Given the McKay-Thompson series of Class 4A for the Monster (A097340)
$$j_{4A}(\tau)=\left(\frac{\eta^2(2\tau)}{\eta(\tau)\,\eta(4\tau)}\right)^{24} = \frac1q+24 + 276q + 2048q^2 +\dots$$ We take the \(6\)th root, scale \(\tau \to \frac{\tau}2\), and use the version, $$(x_d)^4=\left(\frac{\eta^2(\tau)}{\eta(\tfrac{\tau}2)\,\eta(2\tau)}\right)^4=\frac{_2F_1\big(\tfrac12,\tfrac12,1,\lambda(\tau)\big)}{\eta^2(\tau)}=\frac{\frac2{\pi}\times K(k_d)}{\eta^2(\tau)}$$ where \(K(k_d)\) is a complete elliptic integral of the first kind. Compared also to Ramanujan's G-function, $$2^{1/4}G_n = \frac{\eta^2(\tau)}{\eta\big(\tfrac{\tau}{2}\big)\eta(2\tau)} = q^{-\frac{1}{24}}\prod_{n>0}(1+q^{2n-1})\qquad\qquad $$ where Ramanujan used odd \(n\) for \(G_n\) and calculated a lot of \(n\). Mathworld also has a partial list of closed-forms for \(K(k_d)\). Knowing \(x_d\) or \(G_n\) immediately leads to a closed-form for \(\eta^2(\tau)\) as well.
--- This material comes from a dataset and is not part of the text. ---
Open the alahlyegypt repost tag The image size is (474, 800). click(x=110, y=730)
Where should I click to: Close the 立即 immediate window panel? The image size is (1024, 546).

Examples,
$$\begin{align}\frac{2}{\pi}\times K(k_7) &= x_7^2\,\frac{\Gamma\big(\tfrac17\big)\,\Gamma\big(\tfrac27\big)\,\Gamma\big(\tfrac47\big)}{7^{1/4}\,(2\pi)^2}\\ \eta^2(\sqrt{-7}) &= \frac1{x_7^2}\frac{\Gamma\big(\tfrac17\big)\,\Gamma(\tfrac27\big)\,\Gamma\big(\tfrac47\big)}{7^{1/4}\,(2\pi)^2}\end{align}$$
where \(x_7 =\sqrt2\). And
$$\begin{align}\frac{2}{\pi}\times K(k_{11}) &= x_{11}^2\,\frac{\Gamma\big(\tfrac1{11}\big)\,\Gamma\big(\tfrac3{11}\big)\,\Gamma\big(\tfrac4{11}\big)\,\Gamma\big(\tfrac5{11}\big)\,\Gamma\big(\tfrac9{11}\big)}{11^{1/4}\,(2\pi)^3}\\ \eta^2(\sqrt{-11}) &= \frac1{x_{11}^2}\frac{\Gamma\big(\tfrac1{11}\big)\,\Gamma\big(\tfrac3{11}\big)\,\Gamma\big(\tfrac4{11}\big)\,\Gamma\big(\tfrac5{11}\big)\,\Gamma\big(\tfrac9{11}\big)}{11^{1/4}\,(2\pi)^3}\end{align}$$
where \(x_{11} =\dfrac1T+1\) and \(T\) is the tribonacci constant, the real root of \(x^3-x^2-x-1=0\). For \(d=11,19,43,67,163\), then \(x_d\) is just the real root of a cubic.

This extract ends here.